Pourquoi bénir des cartables ou des outils de travail ?

Dimanche, nous sommes invités à apporter à l’église nos outils de travail. Drôle de proposition, surtout lorsque l’on pense que le dimanche est le jour du repos. Alors pourquoi l’Eglise nous invite-t-elle à faire cette démarche ?
Plus que les cartables, bénir le travail
Mais qu’apporte au juste la bénédiction de Dieu ? Une bénédiction, ce n’est pas de la musique douce. Les enfants apprendront que la bénédiction ne changera rien, si eux-mêmes ne sont pas décidés à travailler. Le Livre des Bénédictions précise : « Il n’est pas permis de bénir des objets par un simple signe de croix sans l’accompagner d’aucune parole de Dieu pour éviter le risque de superstition. » Or, dans la prière proposée pour la « Bénédiction des instruments de travail », le prêtre, tourné vers les enfants, s’adresse ainsi à Dieu : « Accorde-leur de travailler avec courage. » Au jour de la Création, Dieu a béni l’homme et lui a confié la terre pour qu’il la cultive et la fasse fructifier.

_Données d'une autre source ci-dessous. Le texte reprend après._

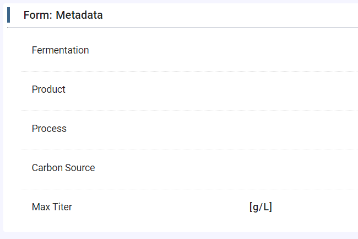Click the lavender page background below the form
The height and width of the screenshot is (239, 358).
[x=179, y=236]
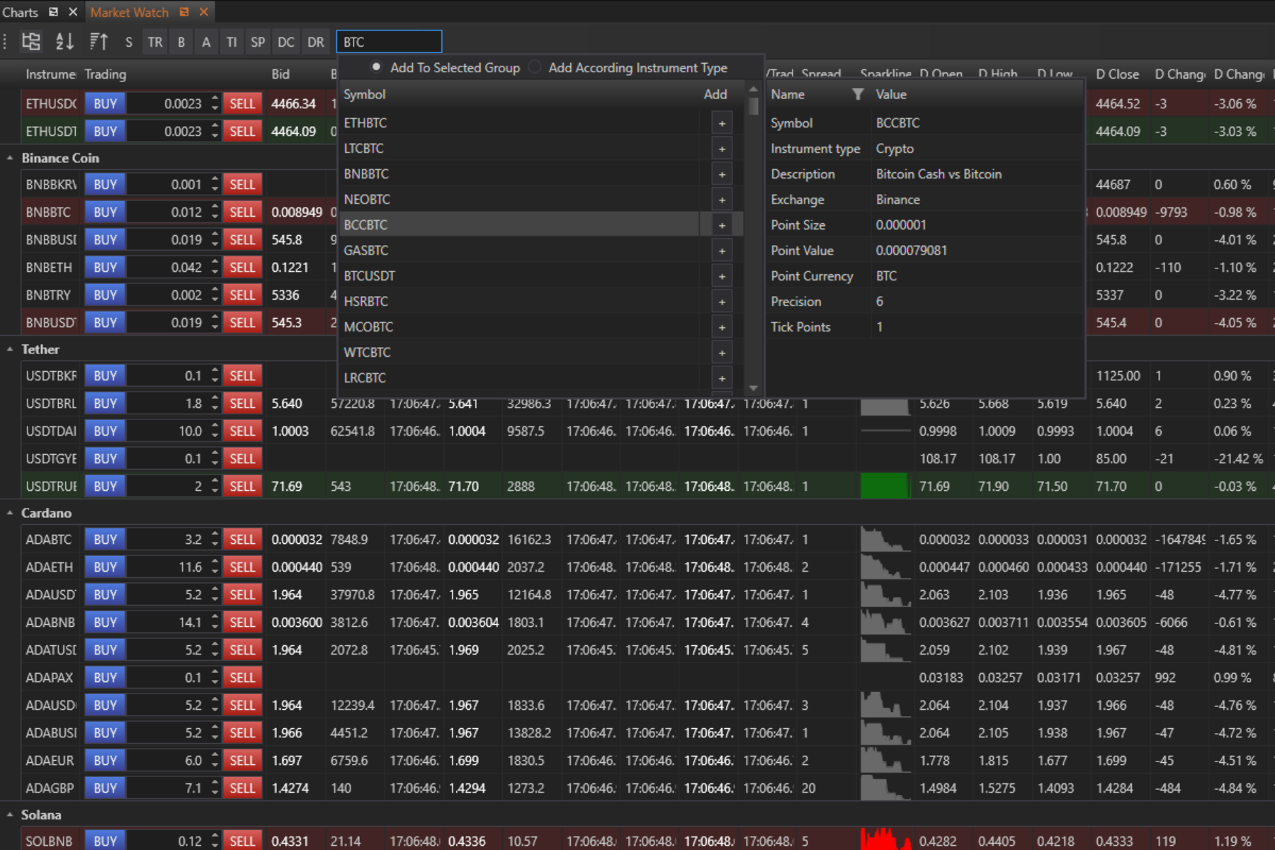Collapse the Tether instrument group

coord(10,349)
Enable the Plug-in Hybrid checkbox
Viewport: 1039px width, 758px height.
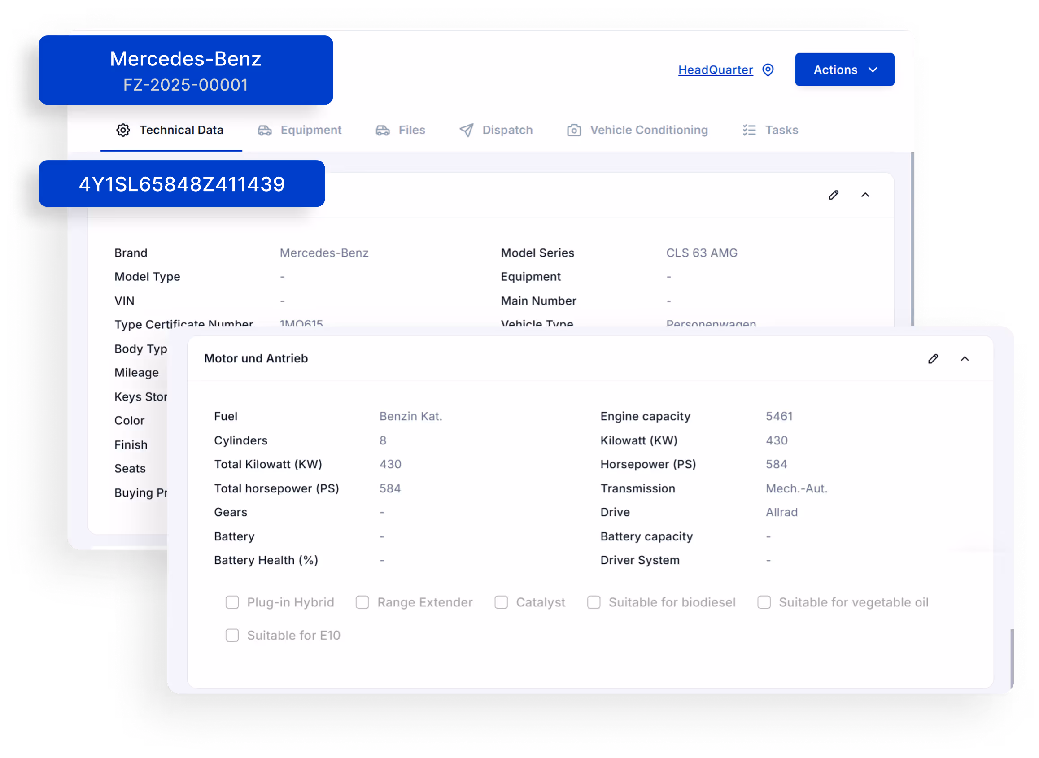[232, 602]
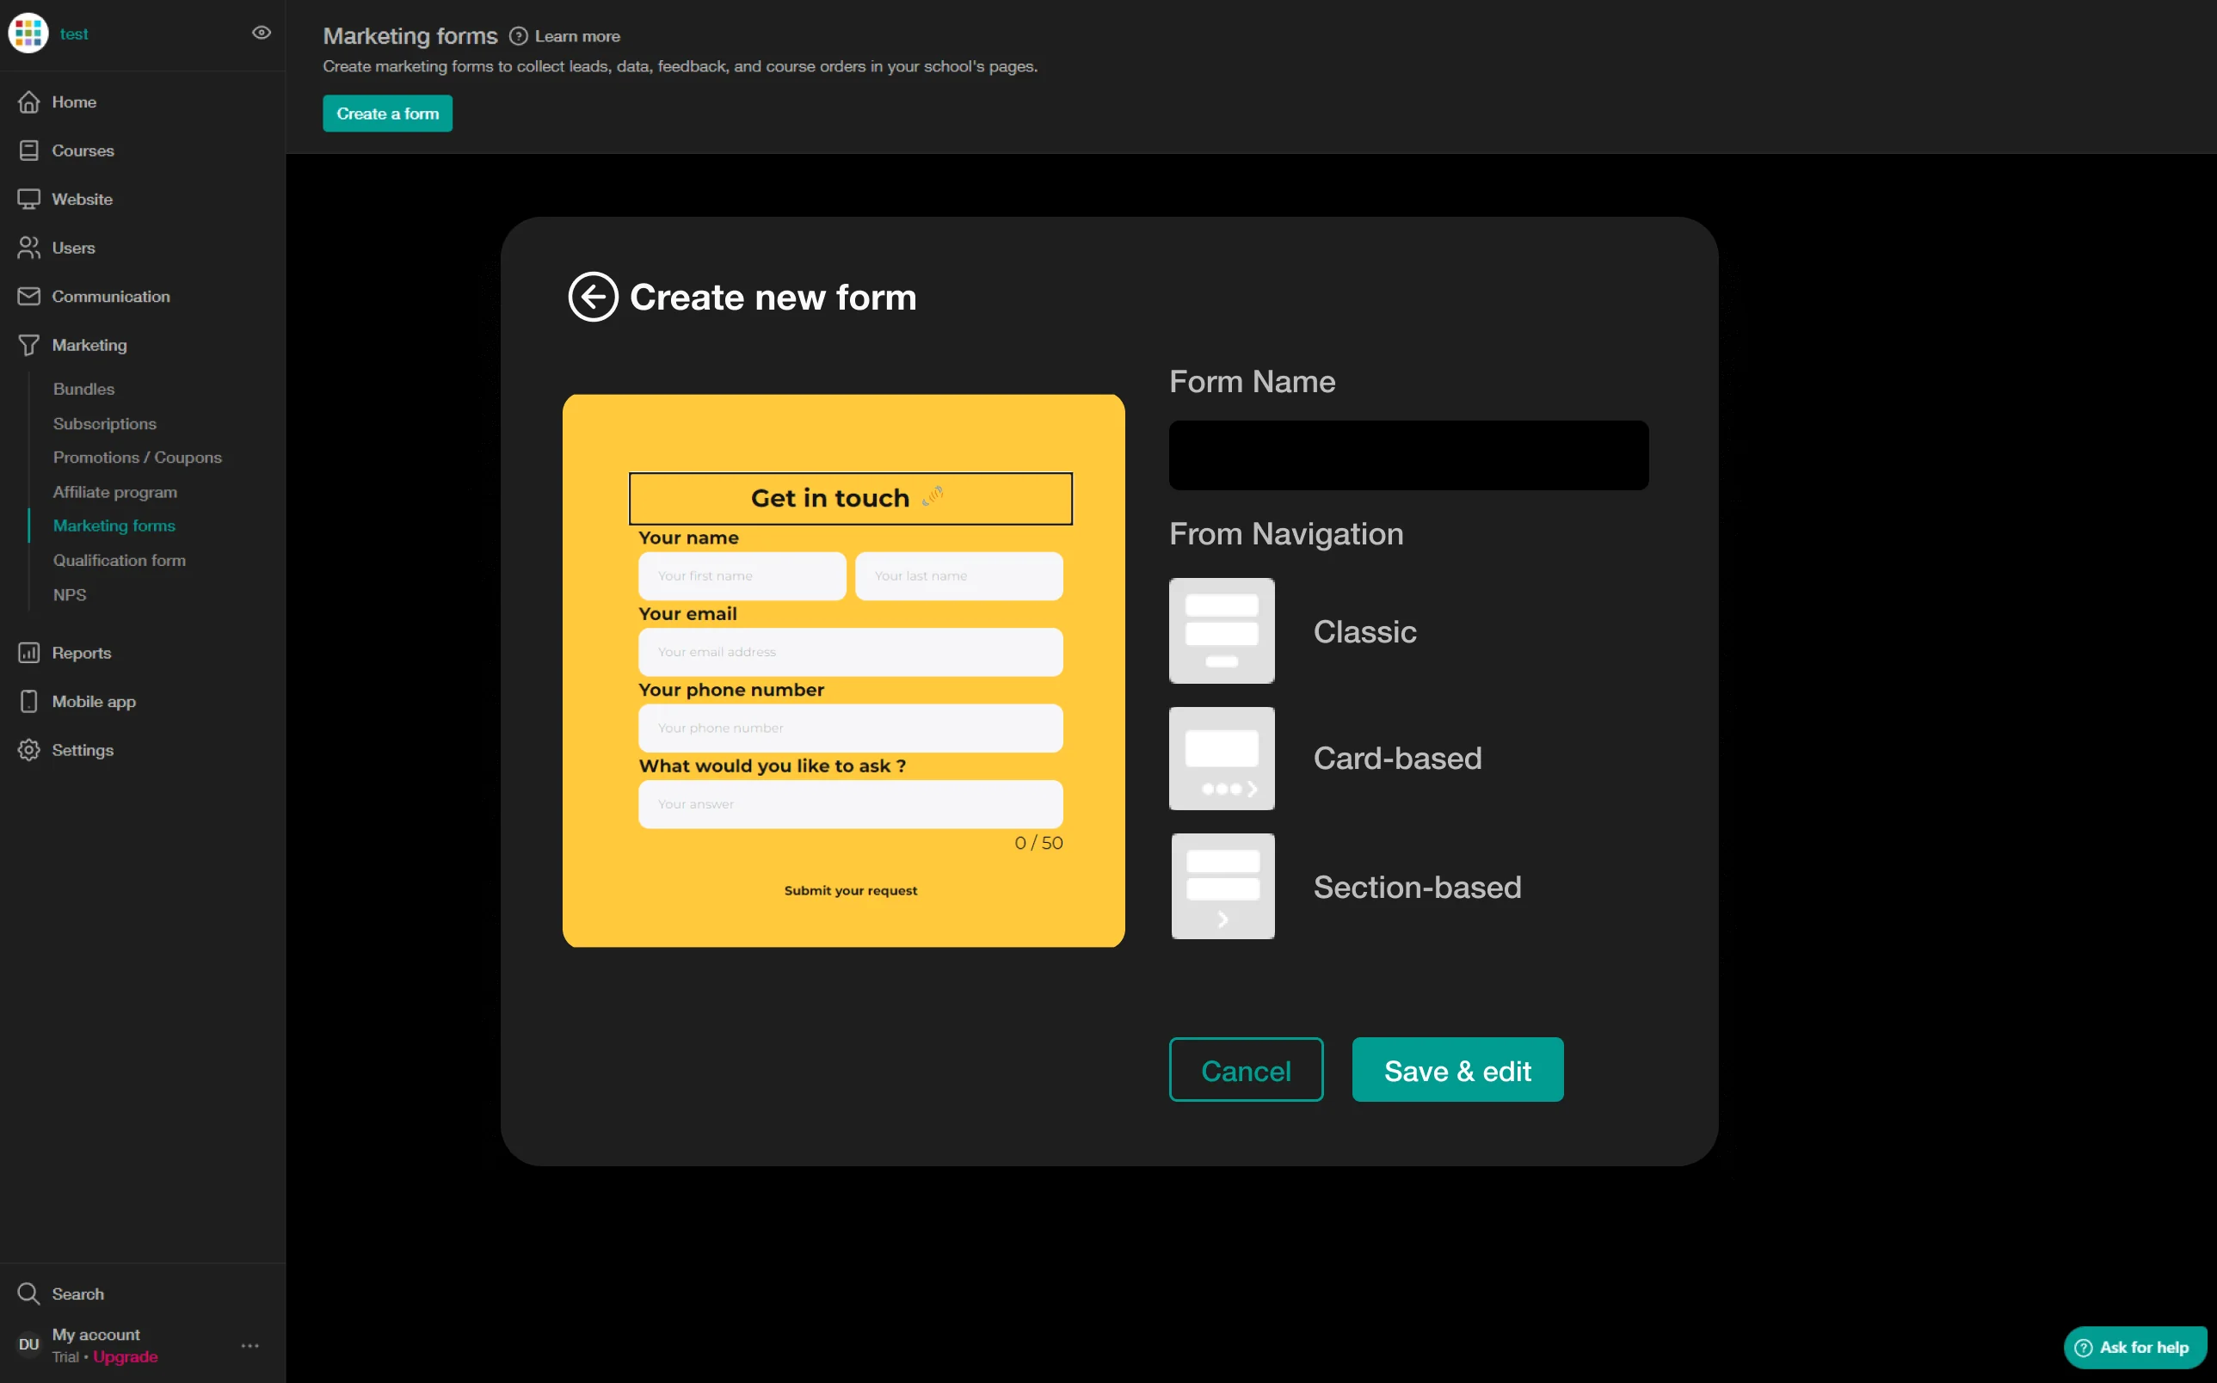Viewport: 2217px width, 1383px height.
Task: Click the Search magnifier icon
Action: point(29,1292)
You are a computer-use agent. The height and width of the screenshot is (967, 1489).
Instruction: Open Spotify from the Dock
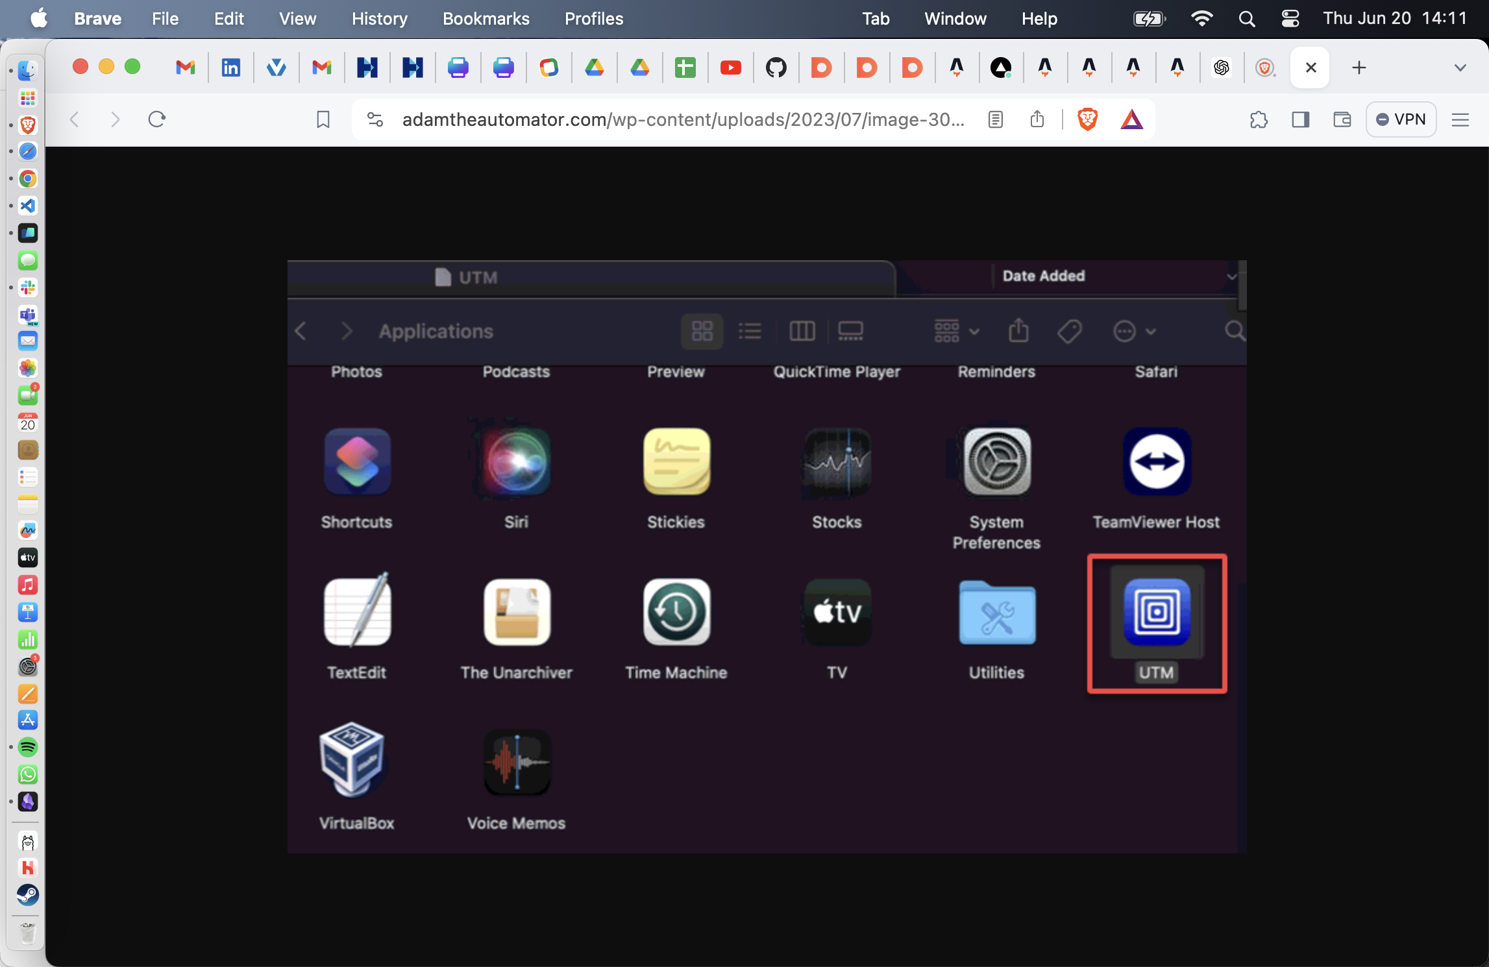pos(27,748)
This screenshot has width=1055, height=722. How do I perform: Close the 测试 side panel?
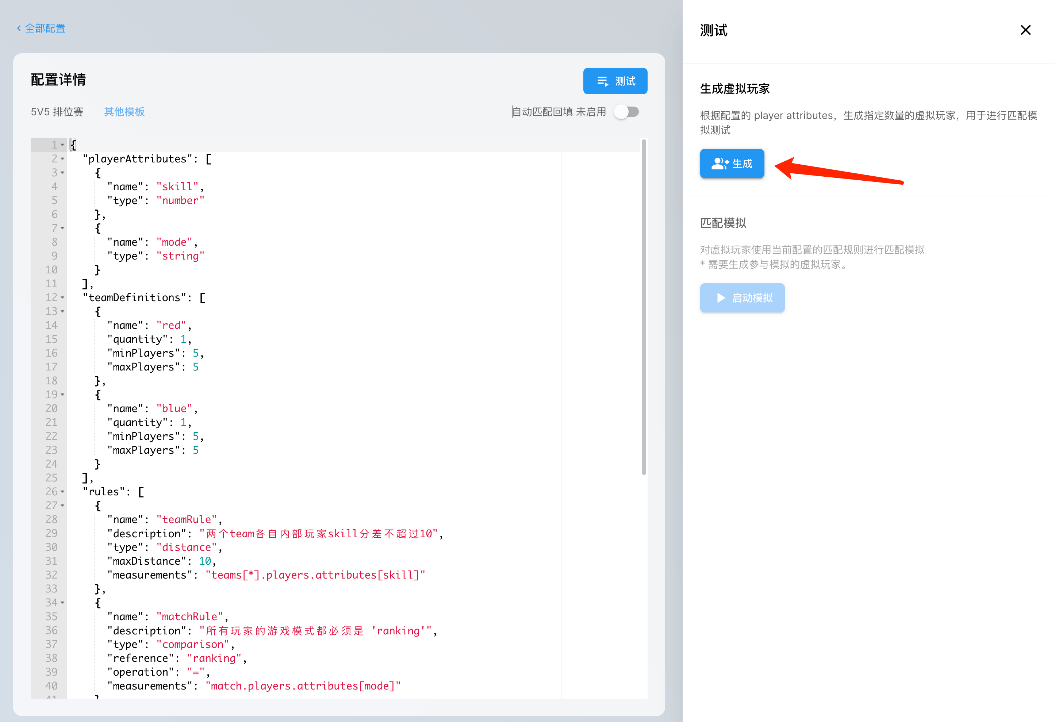pyautogui.click(x=1025, y=30)
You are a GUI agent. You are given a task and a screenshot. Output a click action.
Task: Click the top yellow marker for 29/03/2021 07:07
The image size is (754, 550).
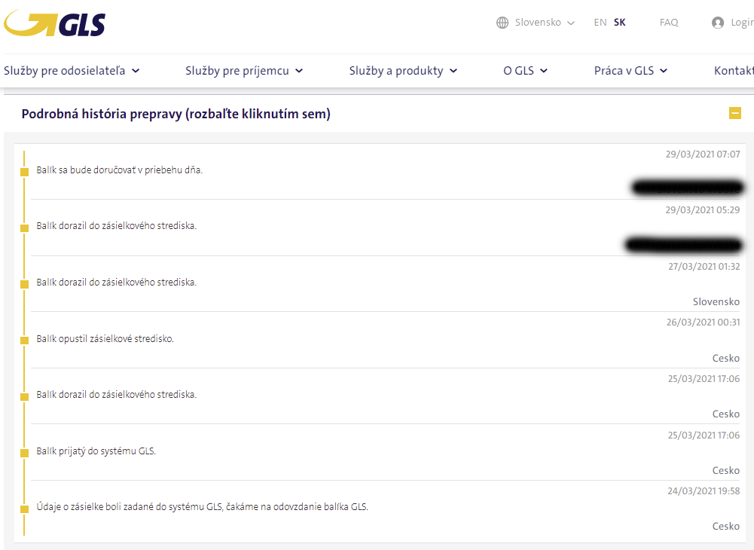(x=24, y=172)
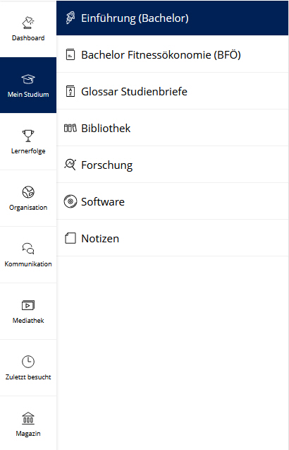Click the books icon next to Bibliothek
289x450 pixels.
point(70,128)
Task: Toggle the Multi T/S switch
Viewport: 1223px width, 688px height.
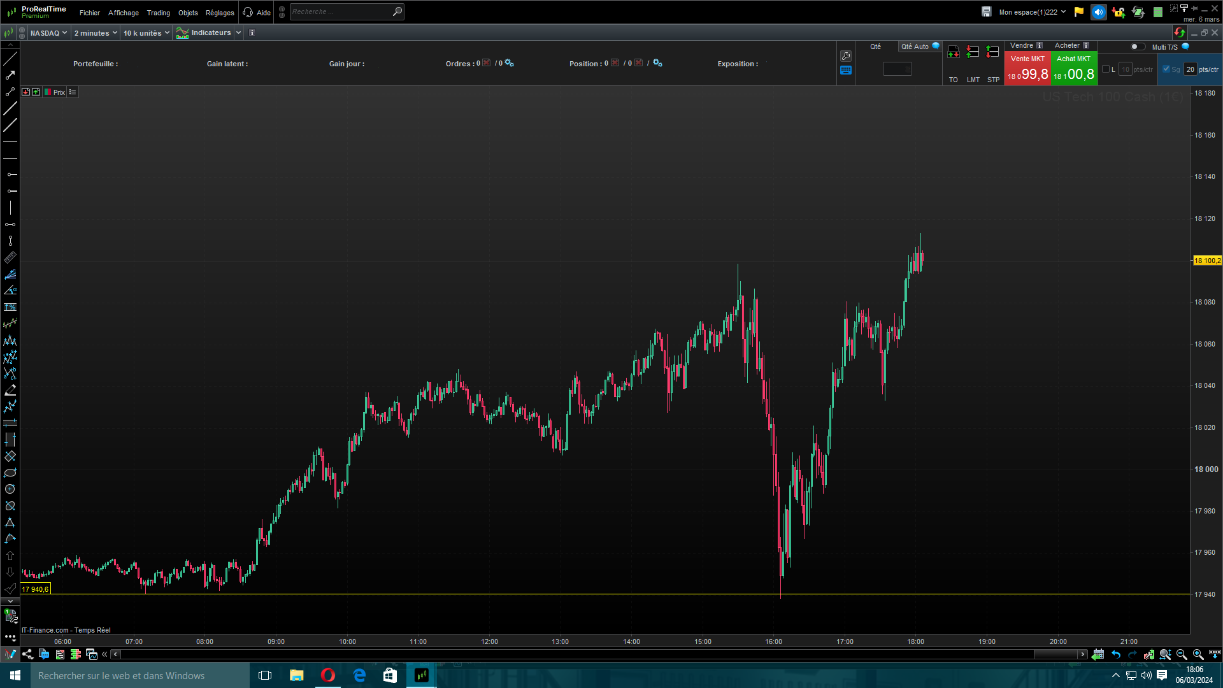Action: 1138,47
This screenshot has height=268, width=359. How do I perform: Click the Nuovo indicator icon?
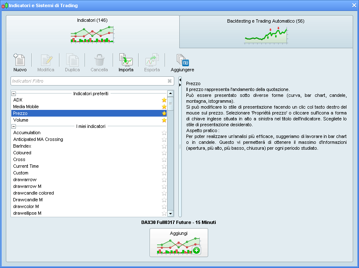click(x=20, y=60)
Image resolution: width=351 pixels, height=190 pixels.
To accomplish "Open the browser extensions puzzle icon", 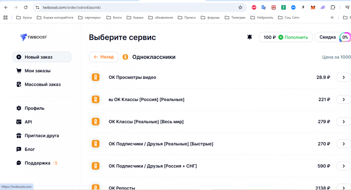I will coord(333,7).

Il y a une bénédiction originelle sur le travail humain, même s’il est devenu pénible, en raison du péché.
Tout doit être occasion de sanctification
Alors, pourquoi bénir les cartables ? Parce qu’ils représentent une part importante de la vie des enfants. Ils sont le symbole du travail qu’ils doivent accomplir pour devenir adultes. Or, tout doit être pour l’enfant, comme pour tout homme, une occasion de sanctification. Cela est vrai du travail scolaire. Il n’y a aucune raison que Dieu en soit exclu. Jésus l’a Lui-même vécu, au temps de son enfance, Lui qui n’a pas hésité à interroger les docteurs au Temple de Jérusalem, et qui a appris un métier auprès de son père. Nous aurions beaucoup à recevoir également des exemples de nombreux saints, Dominique Savio et tant d’autres.
Bénir, cela signifie : « dire du bien », « vouloir du bien ». Quand l’Église, par ses ministres, bénit les objets ou les activités humaines, elle rappelle que tout peut (et même doit) nous aider sur le chemin de la sainteté. On peut faire beaucoup de choses avec un cartable et surtout avec ce qu’il contient : le meilleur (chercher la vérité, apprendre le goût de l’effort, avoir le désir de progresser) comme le moins bon (tomber dans la paresse, être jaloux du succès des autres, s’enorgueillir de ses réussites). En d’autres termes, le cartable peut être l’instrument d’un combat spirituel. Car il existe une autre guerre des boutons. Invisible celle-là. La bénédiction veut nous aider à la mener avec foi et avec courage, et à en sortir vainqueur.